### PASSAGE CITÉ
Une fois à l'abri des BH (8/10h d'avance pour nous) nous n'avons pas cherché à augmenter cette avance. Le 4e jour on a même rêvé arriver le vendredi en fin de journée mais la nuit suivante nous a vite rappelé à l'ordre. Et comme on souhaitait absolument arriver de jour nous avons gardé le même rythme. Oui car pour profiter pleinement de la joie de passer la ligne d’arrivée il faut arriver de jour avec l'ambiance qui va avec. L’accueil sur la ligne est exceptionnel quand il y a du monde.
Coté météo nous avons été gâté, c’est un paramètre important de la course. Sur le Tor on est quasiment toujours en haute montagne les conditions de progression peuvent rapidement devenir difficile en cas de mauvais temps. Nous avons eu grand beau pendant 6 jours et 6 nuits et des températures très supportables la nuit en altitude. Juste une 1/2 journée de pluie, nous étions à Donnas la partie la moins sympa du parcours donc autant qu'il pleuve là comme ça c'était vraiment moche. Mécontent Pour le reste les paysages sont superbes, le Val d'Aoste est peu équipée en remontées mécaniques et on traverse des vallées magnifiques bordées par des sommets mythiques, Grand Paradis, Cervin, Mont Rose, ... L’arrivée au col des Fontaines au petit matin nous a offert un lever de soleil féerique sur le Cervin et la vallée de Valtournenche. Nous étions en période de pleine lune, du coup même la nuit nous avions des paysages exceptionnels, la dernière nuit en montant sur le col Malatra on a coupé les frontales pendant un moment pour apprécier.

### TRAVAIL DEMANDÉ
1. Selon le récit du Tor, pendant combien de jours et de nuits le grand beau temps a-t-il duré ?
2. Prolongez le récit du Tor en rédigeant la suite à partir de sa dernière phrase.

### DONNÉES FOURNIES
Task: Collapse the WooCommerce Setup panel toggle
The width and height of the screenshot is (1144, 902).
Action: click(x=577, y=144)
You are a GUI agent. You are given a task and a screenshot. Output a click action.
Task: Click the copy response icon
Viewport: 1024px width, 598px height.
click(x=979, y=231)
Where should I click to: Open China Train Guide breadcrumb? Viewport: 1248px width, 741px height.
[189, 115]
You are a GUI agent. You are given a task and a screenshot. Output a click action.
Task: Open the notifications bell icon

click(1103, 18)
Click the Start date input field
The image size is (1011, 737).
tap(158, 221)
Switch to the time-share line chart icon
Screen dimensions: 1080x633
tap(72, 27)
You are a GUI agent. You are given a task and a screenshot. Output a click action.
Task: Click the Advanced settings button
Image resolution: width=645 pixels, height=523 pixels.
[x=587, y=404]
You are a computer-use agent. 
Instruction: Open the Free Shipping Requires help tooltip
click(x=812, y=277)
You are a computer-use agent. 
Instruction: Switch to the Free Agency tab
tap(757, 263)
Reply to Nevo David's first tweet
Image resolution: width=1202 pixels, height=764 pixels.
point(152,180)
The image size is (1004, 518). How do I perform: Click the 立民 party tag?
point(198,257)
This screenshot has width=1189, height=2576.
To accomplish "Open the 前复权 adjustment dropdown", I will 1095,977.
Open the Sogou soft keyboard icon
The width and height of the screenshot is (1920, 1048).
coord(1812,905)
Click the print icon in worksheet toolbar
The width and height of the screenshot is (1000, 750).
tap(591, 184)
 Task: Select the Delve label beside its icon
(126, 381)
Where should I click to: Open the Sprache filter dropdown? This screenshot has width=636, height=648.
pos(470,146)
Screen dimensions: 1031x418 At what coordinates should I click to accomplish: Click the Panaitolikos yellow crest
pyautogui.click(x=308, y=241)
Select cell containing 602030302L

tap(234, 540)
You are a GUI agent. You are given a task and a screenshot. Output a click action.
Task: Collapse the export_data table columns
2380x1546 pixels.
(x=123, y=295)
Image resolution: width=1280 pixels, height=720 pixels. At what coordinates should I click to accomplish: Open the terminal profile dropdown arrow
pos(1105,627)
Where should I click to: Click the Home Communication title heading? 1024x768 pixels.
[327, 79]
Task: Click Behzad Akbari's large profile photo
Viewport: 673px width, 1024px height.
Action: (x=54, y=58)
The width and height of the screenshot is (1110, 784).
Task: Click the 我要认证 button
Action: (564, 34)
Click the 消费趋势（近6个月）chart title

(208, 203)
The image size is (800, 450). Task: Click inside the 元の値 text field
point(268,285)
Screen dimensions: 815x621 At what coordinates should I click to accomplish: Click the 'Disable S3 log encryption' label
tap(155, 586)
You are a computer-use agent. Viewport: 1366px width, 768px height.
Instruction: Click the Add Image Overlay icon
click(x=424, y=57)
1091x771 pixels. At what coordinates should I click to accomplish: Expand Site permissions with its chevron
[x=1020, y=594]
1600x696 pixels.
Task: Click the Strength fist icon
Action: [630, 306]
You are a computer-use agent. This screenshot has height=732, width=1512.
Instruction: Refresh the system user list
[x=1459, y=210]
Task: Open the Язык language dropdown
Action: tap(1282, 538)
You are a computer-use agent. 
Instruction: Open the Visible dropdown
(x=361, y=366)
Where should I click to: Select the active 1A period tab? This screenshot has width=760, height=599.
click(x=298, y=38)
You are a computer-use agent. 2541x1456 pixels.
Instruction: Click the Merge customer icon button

### LES RÉPONSES
1. Pendant 6 jours et 6 nuits.

2.
col de l'Arp le 1er
en descendant sur la Thuile
Full moon au col

Le Crevin dans le nuage
col des Fontaines
Nous avions décidé de partir à 2 avec Tony et nous sommes allés au bout ensemble. On se connait depuis longtemps on a couru pas mal d'ultra ensemble et nous avons eu la chance de ne pas avoir de problèmes pénalisants pendant la course. Du coup la progression à 2 pendant 6 jours s'est faite sans problème. Nous avons fait des bouts de chemin avec d’autres coureurs pendant parfois 1 ou 2 jours et nous avons croisé tout au long du parcours un peu toujours les mêmes au gré des poses de chacun. L’ambiance est très chaleureuse sur la course.
Coté matériel il faut se tenir à la liste obligatoire. Il faut avoir sur soi ou dans le sac la tenue légère et la chaude car le changement ne se fait pas toujours à la base vie et les températures varient vites d'une vallée à l'autre. Pour les chaussures j’avais 2 paires identiques dont une dans le sac jaune que je changeais à chaque base vie. Je n’ai pas eu de problèmes d’ampoules mais la durée de la course met à mal les pieds. Il faut les « Noker » régulièrement surtout pour les descentes qui deviennent interminables au fil des jours. Dans le sac jaune j’avais de quoi me changer, me laver, une paire de tong et un vêtement chaud pour les bases vie, c’est bon d’aérer les pieds un moment.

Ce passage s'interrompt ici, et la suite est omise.